H2S Vapor Sulfidation: There can be sections in the FCCU and gas con that operate in all vapor conditions with operating temperatures greater than 500°F that may corrode at higher rates than those predicted by the Modified McConomy curves. Without the benefit of a liquid protecting the surface, the direct sulfidation by the light S species or H2S in the vapor can cause higher than expected sulfidic corrosion. Examples include: 

  1. The reactor vapor space internals such as CS cyclones, particularly if operating above 950°F, 

  1. The upper vapor section and vapor return piping of sidestream strippers with reboiled stripping, and  

  1. The shell-side reboiler vapor space of the stripper and debutanizer towers. 

Estimates of equivalent H2S content and use of API 939C B13 curves can be used for corrosion rate estimates. MPC targets CS through 9 Cr equipment operating at temperatures higher than 500°F for increased assessment where H2S vapor sulfidation could be present. 

It is interesting to note that the hot vapor transported from the reactor to the main fractionator, though operating higher than 900°F, has typically not been subject to high rates of sulfidic corrosion despite a significant H2S content. Typically, this piping is constructed of 1¼ to 5 Cr for high temperature strength purposes, but it appears that the amount of coking in the line protects it from high rates of sulfidic corrosion. 

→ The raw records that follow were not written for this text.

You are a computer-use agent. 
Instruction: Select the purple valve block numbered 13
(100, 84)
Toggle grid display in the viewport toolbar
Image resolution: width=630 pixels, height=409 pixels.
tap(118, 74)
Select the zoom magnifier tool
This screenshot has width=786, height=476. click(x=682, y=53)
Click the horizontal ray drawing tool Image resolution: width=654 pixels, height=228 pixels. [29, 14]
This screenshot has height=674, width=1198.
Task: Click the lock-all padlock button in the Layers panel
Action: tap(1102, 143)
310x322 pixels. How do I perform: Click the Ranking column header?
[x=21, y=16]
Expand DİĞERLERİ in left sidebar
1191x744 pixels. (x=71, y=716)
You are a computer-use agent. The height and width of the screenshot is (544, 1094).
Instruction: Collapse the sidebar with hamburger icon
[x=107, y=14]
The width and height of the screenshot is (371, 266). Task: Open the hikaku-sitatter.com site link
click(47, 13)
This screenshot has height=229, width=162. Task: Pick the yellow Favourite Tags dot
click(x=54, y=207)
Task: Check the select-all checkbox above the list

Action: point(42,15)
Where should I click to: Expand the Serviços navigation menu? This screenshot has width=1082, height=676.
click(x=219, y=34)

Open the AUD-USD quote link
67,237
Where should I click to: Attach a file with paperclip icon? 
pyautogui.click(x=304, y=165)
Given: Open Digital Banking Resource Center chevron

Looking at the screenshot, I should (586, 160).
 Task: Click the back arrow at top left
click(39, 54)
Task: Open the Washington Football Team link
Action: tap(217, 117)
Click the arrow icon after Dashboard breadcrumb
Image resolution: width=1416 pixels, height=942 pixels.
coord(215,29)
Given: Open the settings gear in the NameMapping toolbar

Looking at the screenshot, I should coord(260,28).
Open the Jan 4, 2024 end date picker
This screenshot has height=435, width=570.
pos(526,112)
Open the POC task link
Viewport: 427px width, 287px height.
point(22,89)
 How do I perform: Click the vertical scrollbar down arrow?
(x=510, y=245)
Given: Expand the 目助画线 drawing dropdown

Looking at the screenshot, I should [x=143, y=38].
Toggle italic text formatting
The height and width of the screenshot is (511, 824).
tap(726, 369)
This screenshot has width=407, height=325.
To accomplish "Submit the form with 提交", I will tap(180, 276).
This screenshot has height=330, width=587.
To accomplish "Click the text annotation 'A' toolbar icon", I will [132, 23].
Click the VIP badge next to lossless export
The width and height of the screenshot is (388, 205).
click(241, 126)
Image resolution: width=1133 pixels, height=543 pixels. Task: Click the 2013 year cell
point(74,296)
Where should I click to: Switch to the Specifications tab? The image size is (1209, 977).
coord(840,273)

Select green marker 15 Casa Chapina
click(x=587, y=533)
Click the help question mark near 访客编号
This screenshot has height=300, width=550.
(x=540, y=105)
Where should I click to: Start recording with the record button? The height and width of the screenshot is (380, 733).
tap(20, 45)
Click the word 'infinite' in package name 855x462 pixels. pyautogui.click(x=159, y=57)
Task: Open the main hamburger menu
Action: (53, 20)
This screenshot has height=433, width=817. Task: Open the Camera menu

Sulfidation Erosion/Corrosion: Catalyst fines are entrained with reactor vapor and end up in the main fractionator bottoms stream. If the solids levels reach high levels due to problems with reactor cyclone performance, this can contribute to erosion of the sulfide scales protecting the piping and pumps of this circuit and lead to accelerating local erosion/corrosion. Regular monitoring of the solids in the fractionator bottoms is typically undertaken to monitor. Increased slurry solids levels will trigger additional assessment in these circuits, as well as any slurry circuit components that are CS and operating above a 0.5% sulfur level.